No problem Radius that is how i read it however could well be a few twists and turns to come really dont think it is in SAGs interest to be too hostile as TPG is very people reliant due to nature of the company.
Sorry oldtramp, I'll just put Ot from now on, apologies.
Radius - it does seem to read that way.
Hi oldtimer
How I'm reading it is that if, SG kept it below 30% they could offer ATM 6.5p for the rest (the highest paid so far)but if they went over 30% they would have to offer 7.5p ( the highest paid in the last 12mths)
Is that how you read it.
Just trying to see if I'm interpreting it correctly
Cheers
R
Sorry, fat fingers again!
12 months 6.5p, or the highest price paid by anyone on the open market 7.5p (17th September 2020)
Cheers R
Morning oldtramp
Does that mean highest price paid by, in this case SG over the last
This might be of use
The following is a brief summary of some of the most important Rules:
When a person or group acquires interests in shares carrying 30% or more of the voting rights of a company, they must make a cash offer to all other shareholders at the highest price paid in the 12 months before the offer was announced (30% of the voting rights of a company is treated by the Code as the level at which effective control is obtained).

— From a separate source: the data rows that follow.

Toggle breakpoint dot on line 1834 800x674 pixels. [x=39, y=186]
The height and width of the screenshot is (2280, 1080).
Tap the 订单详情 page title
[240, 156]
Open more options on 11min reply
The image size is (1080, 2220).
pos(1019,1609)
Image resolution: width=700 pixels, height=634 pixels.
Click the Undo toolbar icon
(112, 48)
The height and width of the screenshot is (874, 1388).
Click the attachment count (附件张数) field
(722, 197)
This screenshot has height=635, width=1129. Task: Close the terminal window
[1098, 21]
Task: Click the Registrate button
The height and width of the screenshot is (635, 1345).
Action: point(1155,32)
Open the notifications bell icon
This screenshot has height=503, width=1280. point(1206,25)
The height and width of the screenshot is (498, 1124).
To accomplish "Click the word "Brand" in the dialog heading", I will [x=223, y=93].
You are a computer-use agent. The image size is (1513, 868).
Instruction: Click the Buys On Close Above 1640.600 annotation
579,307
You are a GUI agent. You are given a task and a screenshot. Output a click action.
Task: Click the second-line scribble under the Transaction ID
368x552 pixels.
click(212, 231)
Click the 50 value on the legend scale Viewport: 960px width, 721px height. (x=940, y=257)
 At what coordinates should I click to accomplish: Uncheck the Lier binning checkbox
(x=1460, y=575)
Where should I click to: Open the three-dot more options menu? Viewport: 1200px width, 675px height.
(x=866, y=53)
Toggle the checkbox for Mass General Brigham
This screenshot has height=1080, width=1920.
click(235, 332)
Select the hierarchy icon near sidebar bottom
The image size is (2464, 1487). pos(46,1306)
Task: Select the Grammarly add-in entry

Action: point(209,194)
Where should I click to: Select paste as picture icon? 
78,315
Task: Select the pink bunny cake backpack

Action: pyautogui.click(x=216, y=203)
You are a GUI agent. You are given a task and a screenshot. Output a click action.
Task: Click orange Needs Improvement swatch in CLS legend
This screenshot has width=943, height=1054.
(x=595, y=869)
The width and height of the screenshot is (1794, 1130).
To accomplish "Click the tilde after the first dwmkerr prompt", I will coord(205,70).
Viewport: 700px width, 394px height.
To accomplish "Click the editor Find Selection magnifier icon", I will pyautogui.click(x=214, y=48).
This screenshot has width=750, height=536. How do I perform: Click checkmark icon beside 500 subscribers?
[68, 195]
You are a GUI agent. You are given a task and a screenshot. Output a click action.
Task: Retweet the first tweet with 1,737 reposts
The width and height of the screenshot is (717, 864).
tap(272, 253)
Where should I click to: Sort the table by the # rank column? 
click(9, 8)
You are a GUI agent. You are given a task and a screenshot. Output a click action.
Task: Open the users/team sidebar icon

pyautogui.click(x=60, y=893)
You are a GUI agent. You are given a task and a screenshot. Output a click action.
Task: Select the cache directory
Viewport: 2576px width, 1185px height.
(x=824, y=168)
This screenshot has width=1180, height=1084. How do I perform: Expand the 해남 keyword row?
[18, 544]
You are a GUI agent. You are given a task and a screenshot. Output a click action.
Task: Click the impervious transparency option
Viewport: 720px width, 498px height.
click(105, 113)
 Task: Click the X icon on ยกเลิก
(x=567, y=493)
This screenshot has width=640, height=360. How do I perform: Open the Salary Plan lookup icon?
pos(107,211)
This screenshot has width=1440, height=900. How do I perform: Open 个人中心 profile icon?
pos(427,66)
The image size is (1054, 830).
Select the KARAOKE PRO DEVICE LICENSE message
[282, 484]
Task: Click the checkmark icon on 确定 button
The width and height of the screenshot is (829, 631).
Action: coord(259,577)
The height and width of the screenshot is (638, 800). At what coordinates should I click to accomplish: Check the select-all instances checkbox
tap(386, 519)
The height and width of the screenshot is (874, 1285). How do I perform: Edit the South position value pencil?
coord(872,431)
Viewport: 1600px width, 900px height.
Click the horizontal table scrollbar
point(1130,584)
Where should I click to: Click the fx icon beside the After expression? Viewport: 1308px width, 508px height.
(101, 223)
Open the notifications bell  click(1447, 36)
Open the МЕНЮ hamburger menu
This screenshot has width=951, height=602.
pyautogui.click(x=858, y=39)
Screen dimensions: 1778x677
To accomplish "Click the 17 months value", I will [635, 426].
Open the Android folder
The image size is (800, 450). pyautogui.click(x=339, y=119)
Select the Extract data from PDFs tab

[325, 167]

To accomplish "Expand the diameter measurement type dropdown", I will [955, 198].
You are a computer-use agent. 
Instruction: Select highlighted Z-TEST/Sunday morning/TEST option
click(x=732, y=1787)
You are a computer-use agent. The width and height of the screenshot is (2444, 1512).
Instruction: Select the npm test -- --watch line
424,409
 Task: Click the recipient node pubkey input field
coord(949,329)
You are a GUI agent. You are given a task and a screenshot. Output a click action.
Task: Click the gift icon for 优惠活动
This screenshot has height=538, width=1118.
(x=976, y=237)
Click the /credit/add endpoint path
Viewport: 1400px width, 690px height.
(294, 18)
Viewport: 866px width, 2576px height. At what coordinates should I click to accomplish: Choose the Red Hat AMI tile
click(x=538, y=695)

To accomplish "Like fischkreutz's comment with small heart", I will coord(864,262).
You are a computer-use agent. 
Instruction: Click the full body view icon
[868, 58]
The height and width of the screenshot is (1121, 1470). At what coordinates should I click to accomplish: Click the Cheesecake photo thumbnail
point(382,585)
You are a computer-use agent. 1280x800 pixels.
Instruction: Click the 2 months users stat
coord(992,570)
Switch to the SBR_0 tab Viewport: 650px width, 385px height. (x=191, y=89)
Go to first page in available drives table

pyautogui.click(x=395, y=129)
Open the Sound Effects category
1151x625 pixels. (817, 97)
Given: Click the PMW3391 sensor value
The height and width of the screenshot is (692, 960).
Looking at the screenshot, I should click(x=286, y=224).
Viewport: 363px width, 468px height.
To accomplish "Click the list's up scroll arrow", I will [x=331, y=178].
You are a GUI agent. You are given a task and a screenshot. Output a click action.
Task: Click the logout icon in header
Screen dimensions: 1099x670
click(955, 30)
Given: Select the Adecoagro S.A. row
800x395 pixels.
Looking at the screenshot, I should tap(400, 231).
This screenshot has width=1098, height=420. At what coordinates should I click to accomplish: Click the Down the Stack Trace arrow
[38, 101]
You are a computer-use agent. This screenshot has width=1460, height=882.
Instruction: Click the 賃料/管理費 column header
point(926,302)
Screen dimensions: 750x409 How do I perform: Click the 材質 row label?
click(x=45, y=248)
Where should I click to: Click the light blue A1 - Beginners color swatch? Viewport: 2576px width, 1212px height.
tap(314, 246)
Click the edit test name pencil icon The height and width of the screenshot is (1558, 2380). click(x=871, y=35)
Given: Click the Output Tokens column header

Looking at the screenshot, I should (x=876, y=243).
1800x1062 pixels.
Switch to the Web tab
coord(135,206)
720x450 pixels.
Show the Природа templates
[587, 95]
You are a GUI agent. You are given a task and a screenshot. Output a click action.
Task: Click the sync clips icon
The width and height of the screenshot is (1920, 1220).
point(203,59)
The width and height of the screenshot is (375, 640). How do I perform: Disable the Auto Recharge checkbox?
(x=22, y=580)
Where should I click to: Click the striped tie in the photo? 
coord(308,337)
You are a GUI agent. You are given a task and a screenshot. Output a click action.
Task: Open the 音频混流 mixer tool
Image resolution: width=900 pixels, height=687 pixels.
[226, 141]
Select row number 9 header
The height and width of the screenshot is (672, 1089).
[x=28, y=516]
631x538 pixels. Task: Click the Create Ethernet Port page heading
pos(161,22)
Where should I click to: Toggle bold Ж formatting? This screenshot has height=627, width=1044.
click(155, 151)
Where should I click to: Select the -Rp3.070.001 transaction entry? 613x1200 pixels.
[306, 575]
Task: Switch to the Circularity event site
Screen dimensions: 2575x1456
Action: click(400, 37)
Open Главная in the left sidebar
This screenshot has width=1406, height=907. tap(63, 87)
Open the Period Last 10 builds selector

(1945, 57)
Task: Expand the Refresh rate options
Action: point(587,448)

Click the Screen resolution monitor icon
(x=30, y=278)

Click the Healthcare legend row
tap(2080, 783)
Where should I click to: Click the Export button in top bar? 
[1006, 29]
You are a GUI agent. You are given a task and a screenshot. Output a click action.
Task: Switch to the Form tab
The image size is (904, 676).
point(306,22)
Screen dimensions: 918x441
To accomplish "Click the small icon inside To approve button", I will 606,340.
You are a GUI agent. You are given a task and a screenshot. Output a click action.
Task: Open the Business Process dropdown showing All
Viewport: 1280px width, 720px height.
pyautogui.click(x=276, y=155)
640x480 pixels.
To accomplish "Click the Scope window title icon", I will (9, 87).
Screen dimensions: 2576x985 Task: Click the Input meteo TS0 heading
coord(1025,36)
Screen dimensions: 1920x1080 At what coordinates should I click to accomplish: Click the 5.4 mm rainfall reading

When interests in shares carrying 10% or more of the voting rights of a class have been acquired by an offeror (i.e. a bidder) in the offer period and the previous 12 months, the offer must include a cash alternative for all shareholders of that class at the highest price paid by the offeror in that period. Further, if an offeror acquires for cash any interest in shares during the offer period, a cash alternative must be made available at that price at least.
If the offeror acquires an interest in shares in an offeree company (i.e. a target) at a price higher than the value of the offer, the offer must be increased accordingly.
The offeree company must appoint a competent independent adviser whose advice on the financial terms of the offer must be made known to all the shareholders, together with the opinion of the board.
Favourable deals for selected shareholders are banned.
All shareholders must be given the same information.
Those issuing takeover circulars must include statements taking responsibility for the contents.
Profit forecasts, quantified financial benefits statements and asset valuations must be made to specified standards and must be reported on by professional advisers.
Misleading, inaccurate or unsubstantiated statements made in documents or to the media must be publicly corrected immediately.
Actions during the course of an offer by the offeree company which might frustrate the offer are generally prohibited unless shareholders approve these plans.
Stringent requirements are laid down for the disclosure of dealings in relevant securities during an offer.
Employees of both the offeror and the offeree company and the trustees of the offeree company’s pension scheme must be informed about an offer. In addition, the offeree company’s employee representatives and pension scheme trustees have the right to have a separate opinion on the effects of the offer on employment appended to the offeree board’s circular or published on a website.
Hi Sheldster
Yes that's correct.
If you scroll down through the RNS near the bottom there is an explanation of the takeover code declaration requirements.
Hope that helps
R
Hi ,
Does the 8.3 form state the current holdings of the stock in question I.e HHL hold circa 91m 12% and CGWL hold 17k 0.0022% ? Apologies if this has been answered previously.
Hi Radius. Very succinctly put. Your post seems to cover most of the situation - bearing in mind we know not a lot! Fortunately I'm breaking even so am a little ambivalent. I've been here since Corac in September 2013 - always look to the long-term!!!
SG may well just sit on their 17/18% , let the month run out without making an offer, then top up to sub 30% if the price drifts down over the next 6months.
If the TPG SP improves over that period,well their in the money, if not they can put the pressure on the ii to jump onboard with them & SG get their wish of control without emptying their coffers.
As you say Old-timer, interesting times.
So many different scenarios, which will it be?
Ps, if another interested party/parties pitch in, well!